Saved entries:
★ ★ ★ ★

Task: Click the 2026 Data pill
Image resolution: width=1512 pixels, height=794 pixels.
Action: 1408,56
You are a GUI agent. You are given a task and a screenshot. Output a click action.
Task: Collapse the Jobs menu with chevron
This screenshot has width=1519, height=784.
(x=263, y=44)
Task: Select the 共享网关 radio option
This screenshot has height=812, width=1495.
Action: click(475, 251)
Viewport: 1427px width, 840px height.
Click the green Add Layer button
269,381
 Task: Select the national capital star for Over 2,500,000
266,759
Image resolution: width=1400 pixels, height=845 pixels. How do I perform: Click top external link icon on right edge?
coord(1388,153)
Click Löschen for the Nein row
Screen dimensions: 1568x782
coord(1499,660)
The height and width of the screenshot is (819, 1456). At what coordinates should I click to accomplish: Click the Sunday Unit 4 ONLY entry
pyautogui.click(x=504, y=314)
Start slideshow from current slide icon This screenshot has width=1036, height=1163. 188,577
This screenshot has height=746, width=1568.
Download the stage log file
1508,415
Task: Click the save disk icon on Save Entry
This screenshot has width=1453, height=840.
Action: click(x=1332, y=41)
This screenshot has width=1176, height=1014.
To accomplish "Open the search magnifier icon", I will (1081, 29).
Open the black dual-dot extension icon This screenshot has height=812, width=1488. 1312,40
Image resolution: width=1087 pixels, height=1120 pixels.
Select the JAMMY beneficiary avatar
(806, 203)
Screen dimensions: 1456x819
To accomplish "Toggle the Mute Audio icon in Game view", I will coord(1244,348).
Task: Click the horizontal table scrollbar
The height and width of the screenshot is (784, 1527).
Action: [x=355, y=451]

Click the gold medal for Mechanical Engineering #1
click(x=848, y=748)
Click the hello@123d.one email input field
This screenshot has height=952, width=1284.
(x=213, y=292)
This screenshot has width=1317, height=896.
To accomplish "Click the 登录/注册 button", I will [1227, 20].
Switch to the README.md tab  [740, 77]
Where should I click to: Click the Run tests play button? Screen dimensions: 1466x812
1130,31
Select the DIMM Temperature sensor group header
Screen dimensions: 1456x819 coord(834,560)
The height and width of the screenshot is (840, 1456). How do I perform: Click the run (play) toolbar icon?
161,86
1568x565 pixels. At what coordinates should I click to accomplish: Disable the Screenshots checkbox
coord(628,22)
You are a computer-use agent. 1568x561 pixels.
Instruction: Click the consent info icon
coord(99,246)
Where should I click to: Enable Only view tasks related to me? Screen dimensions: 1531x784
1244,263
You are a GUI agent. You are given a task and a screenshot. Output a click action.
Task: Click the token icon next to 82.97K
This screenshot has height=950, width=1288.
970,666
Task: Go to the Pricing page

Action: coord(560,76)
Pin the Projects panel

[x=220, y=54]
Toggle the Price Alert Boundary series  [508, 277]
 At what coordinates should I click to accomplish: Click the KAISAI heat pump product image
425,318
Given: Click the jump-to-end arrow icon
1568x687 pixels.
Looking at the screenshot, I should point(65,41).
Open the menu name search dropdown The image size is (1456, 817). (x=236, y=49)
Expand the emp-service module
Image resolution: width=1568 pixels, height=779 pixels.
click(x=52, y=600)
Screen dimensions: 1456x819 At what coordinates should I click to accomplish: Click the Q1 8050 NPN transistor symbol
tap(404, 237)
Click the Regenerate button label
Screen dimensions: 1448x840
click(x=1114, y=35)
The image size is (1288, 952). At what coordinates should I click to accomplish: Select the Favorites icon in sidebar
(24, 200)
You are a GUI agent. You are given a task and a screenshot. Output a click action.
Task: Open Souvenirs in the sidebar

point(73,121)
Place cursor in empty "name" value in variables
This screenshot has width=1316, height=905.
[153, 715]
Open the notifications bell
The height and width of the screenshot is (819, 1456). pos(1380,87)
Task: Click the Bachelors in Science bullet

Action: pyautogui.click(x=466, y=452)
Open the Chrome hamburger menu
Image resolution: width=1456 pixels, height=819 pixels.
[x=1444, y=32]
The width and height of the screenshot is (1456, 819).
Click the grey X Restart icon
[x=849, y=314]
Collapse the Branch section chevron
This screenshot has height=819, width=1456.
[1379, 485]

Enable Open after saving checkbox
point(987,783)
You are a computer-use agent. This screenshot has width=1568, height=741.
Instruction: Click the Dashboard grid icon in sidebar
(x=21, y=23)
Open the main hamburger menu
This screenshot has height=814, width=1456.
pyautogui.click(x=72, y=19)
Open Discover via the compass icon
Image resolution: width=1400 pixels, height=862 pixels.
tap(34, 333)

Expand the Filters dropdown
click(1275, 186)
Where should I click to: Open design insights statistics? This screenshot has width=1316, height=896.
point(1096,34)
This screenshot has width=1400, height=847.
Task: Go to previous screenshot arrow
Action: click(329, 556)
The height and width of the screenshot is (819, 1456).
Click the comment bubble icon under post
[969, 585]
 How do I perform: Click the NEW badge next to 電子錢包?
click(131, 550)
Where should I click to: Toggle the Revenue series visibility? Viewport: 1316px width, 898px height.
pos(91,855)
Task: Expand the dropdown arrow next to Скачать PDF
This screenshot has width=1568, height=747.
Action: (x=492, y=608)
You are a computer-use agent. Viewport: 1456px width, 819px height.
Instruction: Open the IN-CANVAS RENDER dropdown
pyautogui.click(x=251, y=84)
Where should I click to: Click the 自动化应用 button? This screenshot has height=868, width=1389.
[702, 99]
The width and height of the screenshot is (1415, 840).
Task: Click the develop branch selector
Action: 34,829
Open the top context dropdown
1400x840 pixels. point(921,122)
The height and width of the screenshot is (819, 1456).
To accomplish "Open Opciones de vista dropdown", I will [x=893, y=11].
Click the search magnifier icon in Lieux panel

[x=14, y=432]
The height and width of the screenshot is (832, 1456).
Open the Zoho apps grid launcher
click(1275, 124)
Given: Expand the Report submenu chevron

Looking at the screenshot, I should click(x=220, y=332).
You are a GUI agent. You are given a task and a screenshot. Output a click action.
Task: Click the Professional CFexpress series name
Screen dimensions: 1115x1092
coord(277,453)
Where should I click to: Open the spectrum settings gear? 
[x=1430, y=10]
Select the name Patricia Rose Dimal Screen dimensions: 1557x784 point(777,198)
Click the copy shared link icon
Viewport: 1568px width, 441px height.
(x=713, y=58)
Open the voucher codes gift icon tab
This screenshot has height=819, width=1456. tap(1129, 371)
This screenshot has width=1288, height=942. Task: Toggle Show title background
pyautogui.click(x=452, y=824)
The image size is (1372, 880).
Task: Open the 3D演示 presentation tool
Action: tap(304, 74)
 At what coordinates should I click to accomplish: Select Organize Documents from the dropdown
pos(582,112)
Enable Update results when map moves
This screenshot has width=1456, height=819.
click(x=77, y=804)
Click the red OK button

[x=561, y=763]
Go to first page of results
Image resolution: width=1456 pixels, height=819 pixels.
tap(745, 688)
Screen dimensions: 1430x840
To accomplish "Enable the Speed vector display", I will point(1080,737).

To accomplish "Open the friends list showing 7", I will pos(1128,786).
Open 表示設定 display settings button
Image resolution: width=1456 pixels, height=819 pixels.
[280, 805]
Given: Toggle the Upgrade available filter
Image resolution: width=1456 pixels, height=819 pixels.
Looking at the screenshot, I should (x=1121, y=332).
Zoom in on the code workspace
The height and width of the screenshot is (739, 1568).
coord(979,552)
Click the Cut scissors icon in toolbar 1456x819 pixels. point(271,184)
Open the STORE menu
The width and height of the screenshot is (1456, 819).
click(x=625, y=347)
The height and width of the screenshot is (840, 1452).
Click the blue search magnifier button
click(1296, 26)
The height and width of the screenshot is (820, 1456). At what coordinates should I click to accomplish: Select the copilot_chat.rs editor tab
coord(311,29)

★ ★ ★ ★

• What you are asked to do
Go through the data above and copy all of it exactly.

• Reply to the exercise
Task: Click the 2026 Data pill
Image resolution: width=1512 pixels, height=794 pixels.
Action: 1408,56
You are a GUI agent. You are given a task and a screenshot. Output a click action.
Task: Collapse the Jobs menu with chevron
This screenshot has width=1519, height=784.
(x=263, y=44)
Task: Select the 共享网关 radio option
This screenshot has height=812, width=1495.
Action: click(475, 251)
Viewport: 1427px width, 840px height.
Click the green Add Layer button
269,381
 Task: Select the national capital star for Over 2,500,000
266,759
Image resolution: width=1400 pixels, height=845 pixels. How do I perform: Click top external link icon on right edge?
coord(1388,153)
Click Löschen for the Nein row
Screen dimensions: 1568x782
coord(1499,660)
The height and width of the screenshot is (819, 1456). At what coordinates should I click to accomplish: Click the Sunday Unit 4 ONLY entry
pyautogui.click(x=504, y=314)
Start slideshow from current slide icon This screenshot has width=1036, height=1163. 188,577
This screenshot has height=746, width=1568.
Download the stage log file
1508,415
Task: Click the save disk icon on Save Entry
This screenshot has width=1453, height=840.
Action: click(x=1332, y=41)
This screenshot has width=1176, height=1014.
To accomplish "Open the search magnifier icon", I will (1081, 29).
Open the black dual-dot extension icon This screenshot has height=812, width=1488. 1312,40
Image resolution: width=1087 pixels, height=1120 pixels.
Select the JAMMY beneficiary avatar
(806, 203)
Screen dimensions: 1456x819
To accomplish "Toggle the Mute Audio icon in Game view", I will coord(1244,348).
Task: Click the horizontal table scrollbar
The height and width of the screenshot is (784, 1527).
Action: [x=355, y=451]

Click the gold medal for Mechanical Engineering #1
click(x=848, y=748)
Click the hello@123d.one email input field
This screenshot has height=952, width=1284.
(x=213, y=292)
This screenshot has width=1317, height=896.
To accomplish "Click the 登录/注册 button", I will [1227, 20].
Switch to the README.md tab  [740, 77]
Where should I click to: Click the Run tests play button? Screen dimensions: 1466x812
1130,31
Select the DIMM Temperature sensor group header
Screen dimensions: 1456x819 coord(834,560)
The height and width of the screenshot is (840, 1456). How do I perform: Click the run (play) toolbar icon?
161,86
1568x565 pixels. At what coordinates should I click to accomplish: Disable the Screenshots checkbox
coord(628,22)
You are a computer-use agent. 1568x561 pixels.
Instruction: Click the consent info icon
coord(99,246)
Where should I click to: Enable Only view tasks related to me? Screen dimensions: 1531x784
1244,263
You are a GUI agent. You are given a task and a screenshot. Output a click action.
Task: Click the token icon next to 82.97K
This screenshot has height=950, width=1288.
970,666
Task: Go to the Pricing page

Action: coord(560,76)
Pin the Projects panel

[x=220, y=54]
Toggle the Price Alert Boundary series  [508, 277]
 At what coordinates should I click to accomplish: Click the KAISAI heat pump product image
425,318
Given: Click the jump-to-end arrow icon
1568x687 pixels.
Looking at the screenshot, I should point(65,41).
Open the menu name search dropdown The image size is (1456, 817). (x=236, y=49)
Expand the emp-service module
Image resolution: width=1568 pixels, height=779 pixels.
click(x=52, y=600)
Screen dimensions: 1456x819 At what coordinates should I click to accomplish: Click the Q1 8050 NPN transistor symbol
tap(404, 237)
Click the Regenerate button label
Screen dimensions: 1448x840
click(x=1114, y=35)
The image size is (1288, 952). At what coordinates should I click to accomplish: Select the Favorites icon in sidebar
(24, 200)
You are a GUI agent. You are given a task and a screenshot. Output a click action.
Task: Open Souvenirs in the sidebar

point(73,121)
Place cursor in empty "name" value in variables
This screenshot has width=1316, height=905.
[153, 715]
Open the notifications bell
The height and width of the screenshot is (819, 1456). pos(1380,87)
Task: Click the Bachelors in Science bullet

Action: pyautogui.click(x=466, y=452)
Open the Chrome hamburger menu
Image resolution: width=1456 pixels, height=819 pixels.
[x=1444, y=32]
The width and height of the screenshot is (1456, 819).
Click the grey X Restart icon
[x=849, y=314]
Collapse the Branch section chevron
This screenshot has height=819, width=1456.
[1379, 485]

Enable Open after saving checkbox
point(987,783)
You are a computer-use agent. This screenshot has width=1568, height=741.
Instruction: Click the Dashboard grid icon in sidebar
(x=21, y=23)
Open the main hamburger menu
This screenshot has height=814, width=1456.
pyautogui.click(x=72, y=19)
Open Discover via the compass icon
Image resolution: width=1400 pixels, height=862 pixels.
tap(34, 333)

Expand the Filters dropdown
click(1275, 186)
Where should I click to: Open design insights statistics? This screenshot has width=1316, height=896.
point(1096,34)
This screenshot has width=1400, height=847.
Task: Go to previous screenshot arrow
Action: click(329, 556)
The height and width of the screenshot is (819, 1456).
Click the comment bubble icon under post
[969, 585]
 How do I perform: Click the NEW badge next to 電子錢包?
click(131, 550)
Where should I click to: Toggle the Revenue series visibility? Viewport: 1316px width, 898px height.
pos(91,855)
Task: Expand the dropdown arrow next to Скачать PDF
This screenshot has width=1568, height=747.
Action: (x=492, y=608)
You are a computer-use agent. Viewport: 1456px width, 819px height.
Instruction: Open the IN-CANVAS RENDER dropdown
pyautogui.click(x=251, y=84)
Where should I click to: Click the 自动化应用 button? This screenshot has height=868, width=1389.
[702, 99]
The width and height of the screenshot is (1415, 840).
Task: Click the develop branch selector
Action: 34,829
Open the top context dropdown
1400x840 pixels. point(921,122)
The height and width of the screenshot is (819, 1456).
To accomplish "Open Opciones de vista dropdown", I will [x=893, y=11].
Click the search magnifier icon in Lieux panel

[x=14, y=432]
The height and width of the screenshot is (832, 1456).
Open the Zoho apps grid launcher
click(1275, 124)
Given: Expand the Report submenu chevron

Looking at the screenshot, I should click(x=220, y=332).
You are a GUI agent. You are given a task and a screenshot. Output a click action.
Task: Click the Professional CFexpress series name
Screen dimensions: 1115x1092
coord(277,453)
Where should I click to: Open the spectrum settings gear? 
[x=1430, y=10]
Select the name Patricia Rose Dimal Screen dimensions: 1557x784 point(777,198)
Click the copy shared link icon
Viewport: 1568px width, 441px height.
(x=713, y=58)
Open the voucher codes gift icon tab
This screenshot has height=819, width=1456. tap(1129, 371)
This screenshot has width=1288, height=942. Task: Toggle Show title background
pyautogui.click(x=452, y=824)
The image size is (1372, 880).
Task: Open the 3D演示 presentation tool
Action: tap(304, 74)
 At what coordinates should I click to accomplish: Select Organize Documents from the dropdown
pos(582,112)
Enable Update results when map moves
This screenshot has width=1456, height=819.
click(x=77, y=804)
Click the red OK button

[x=561, y=763]
Go to first page of results
Image resolution: width=1456 pixels, height=819 pixels.
tap(745, 688)
Screen dimensions: 1430x840
To accomplish "Enable the Speed vector display", I will point(1080,737).

To accomplish "Open the friends list showing 7", I will pos(1128,786).
Open 表示設定 display settings button
Image resolution: width=1456 pixels, height=819 pixels.
[280, 805]
Given: Toggle the Upgrade available filter
Image resolution: width=1456 pixels, height=819 pixels.
Looking at the screenshot, I should (x=1121, y=332).
Zoom in on the code workspace
The height and width of the screenshot is (739, 1568).
coord(979,552)
Click the Cut scissors icon in toolbar 1456x819 pixels. point(271,184)
Open the STORE menu
The width and height of the screenshot is (1456, 819).
click(x=625, y=347)
The height and width of the screenshot is (840, 1452).
Click the blue search magnifier button
click(1296, 26)
The height and width of the screenshot is (820, 1456). At what coordinates should I click to accomplish: Select the copilot_chat.rs editor tab
coord(311,29)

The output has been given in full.